Disruption of a single copy of the EHMT1 gene, through deletion or mutation, leads to a reduction in the functional enzyme. This haploinsufficiency means the body has only half the required amount of the protein, which causes the syndrome’s effects. Nearly all cases of Kleefstra syndrome occur spontaneously (de novo) in the affected individual and are not inherited.
Key Clinical Features and Variability
Individuals with Kleefstra syndrome present a broad range of manifestations, but intellectual disability is a consistent finding. Cognitive impairment is highly variable, ranging from mild developmental delay to moderate-to-severe intellectual disability. Severe expressive speech delay is common, resulting in limited or absent verbal communication, though nonverbal language capacity may be stronger.
Distinctive physical features provide initial clues for diagnosis. Facial characteristics often include microcephaly (small head size) and brachycephaly (short, wide skull). Other noted features are eyebrows that grow together (synophrys), a sunken appearance of the middle of the face, and a prominent lower lip.

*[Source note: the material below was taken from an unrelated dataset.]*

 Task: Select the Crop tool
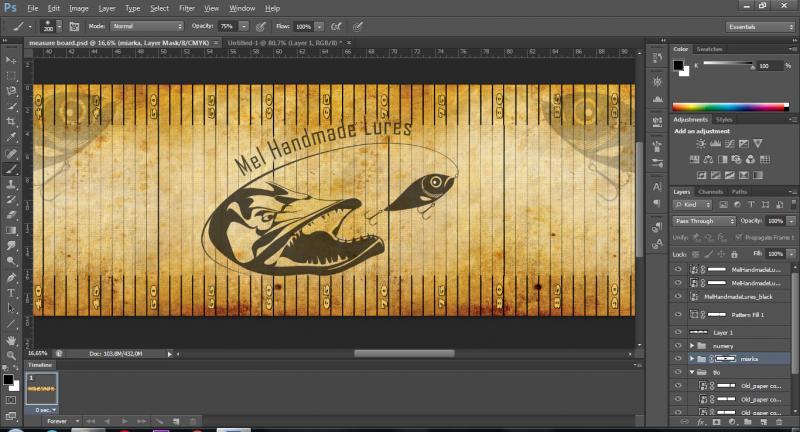[x=11, y=121]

Low muscle tone (hypotonia) is present in childhood and often contributes to delayed motor milestones, such as walking. A significant number of affected individuals also have congenital medical issues involving internal organs. Approximately 50% of people with KS have a congenital heart defect (e.g., ventricular septal defect or tetralogy of Fallot), and 10–30% may have renal or urologic defects, including hydronephrosis.
Behavioral issues frequently appear, particularly in adolescence and adulthood. These include features associated with autism spectrum disorder, such as difficulties with social interaction and communication. Some adolescents and adults may experience periods of behavioral regression, characterized by apathy, loss of interest, or catatonia. Sleep disturbances are also common, often requiring specific management strategies.
Diagnosis and Confirmatory Genetic Testing
Diagnosis begins with a clinical evaluation based on characteristic features, such as developmental delay, hypotonia, and distinctive facial appearance. Suspicion is raised when these clinical findings, especially those involving the heart or kidneys, are observed in a young child. However, a definitive diagnosis relies entirely on confirming the genetic change.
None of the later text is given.